Como você deve se portar quando é uma peça que não se encaixa no quebra-cabeças da vida social? Mais que isso: e se você é uma mulher e lhe carimbarem o rótulo de desonra da família em uma sociedade altamente machista? Essa premissa, que ainda soa tão atual em várias regiões do mundo, molda a conjuntura na qual conhecemos Mulan, personagem que dá título à animação baseada na vida de uma chinesa lendária que teria vivido entre os séculos V e VI.
Logo no começo da história, Mulan tem sua vida tirada do previsto por duas vezes. De cara ela é rejeitada pela casamenteira, sendo vista como uma moça inapta para se casar com algum rapaz da região. Após ouvir que nunca trará honra para sua família, retorna para casa. Pouco depois, ela descobre que seu velho pai deverá servir na guerra, mesmo sem condições de saúde adequadas. Durante a noite, insatisfeita com a situação, ela foge para guerra no lugar dele que nada pode fazer, uma vez que a jovem seria morta se descobrissem que ela se trajou como um homem para lutar.
Dirigida por Tony Bancroft e Barry Cook, a animação passeia por vários gêneros do cinema. Usa as músicas para fazer a protagonista expressar seus sentimentos e apresentar seu mundo. Tem momentos de drama quando Mulan parece ser destinada ao fracasso. Lança a personagem em uma aventura que, do ponto de vista da personagem, tinha um resultado imprevisível. Acrescentando o Mushu e companheiros de exército, situa Mulan em situações cômicas. E por fim, ao inserir sua heroína em um conflito militar, torna-se o primeiro filme de guerra da vida de toda uma geração.

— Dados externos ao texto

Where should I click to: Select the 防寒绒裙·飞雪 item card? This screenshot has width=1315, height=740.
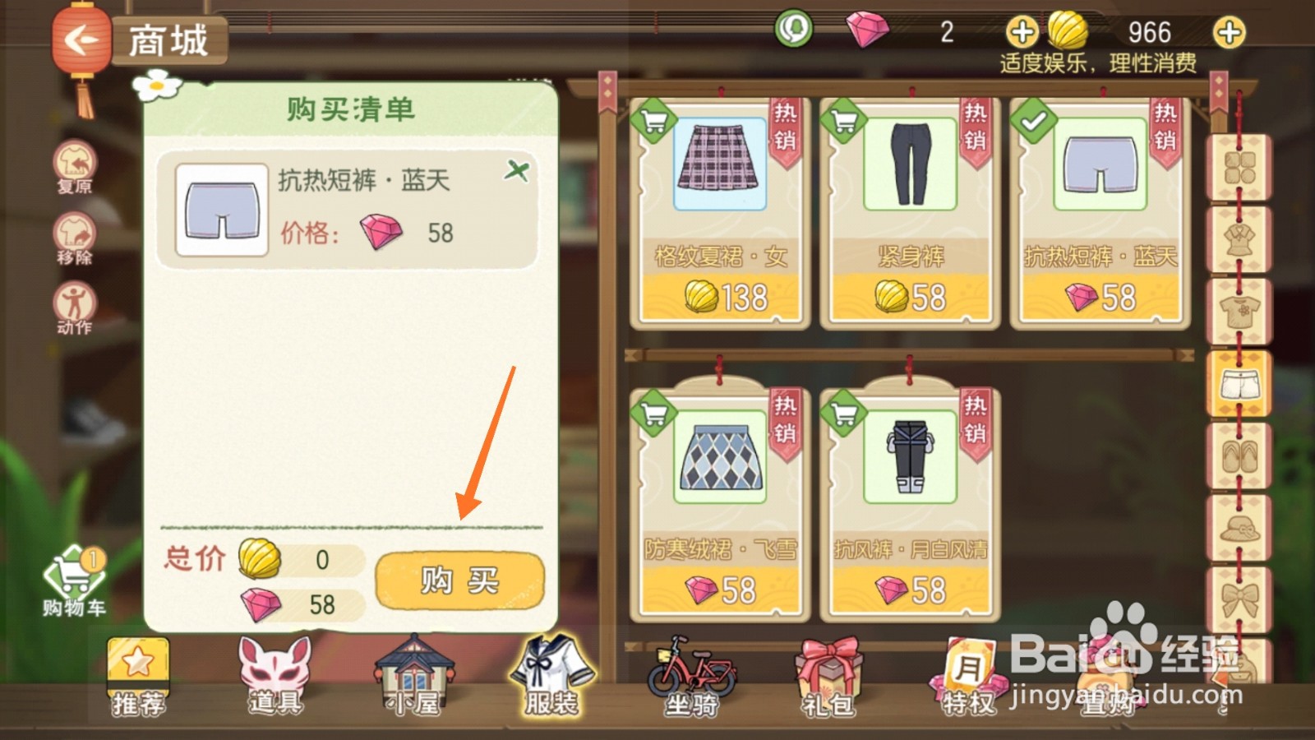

Apesar de um pouco corrido, no intuito de reduzir a duração para atender o público infantil, o filme consegue transmitir o peso das conquistas e dos fracassos. Possui uma protagonista altamente empática, por quem torcemos e nos compadecemos. Acerta ao apresentar para as crianças quais são as principais peculiaridades da milenar cultura chinesa. Em poucos minutos situa todos, visual e musicalmente, sobre como se pensa e se vive por ali.
Variando entre momentos de alegria, resignação, coragem e tristeza, Mulan demonstra sobretudo lealdade: principalmente a quem ela é, mas também ao seu pai, familiares, companheiros de batalha e a sua sociedade, mesmo sem ser totalmente aceita. Conhecemos uma jovem que deseja ao mesmo tempo apresentar-se ao mundo como ela acredita ser, mas também encaixar-se nessa comunidade na qual ela foi criada e cujos valores estão em seu caráter.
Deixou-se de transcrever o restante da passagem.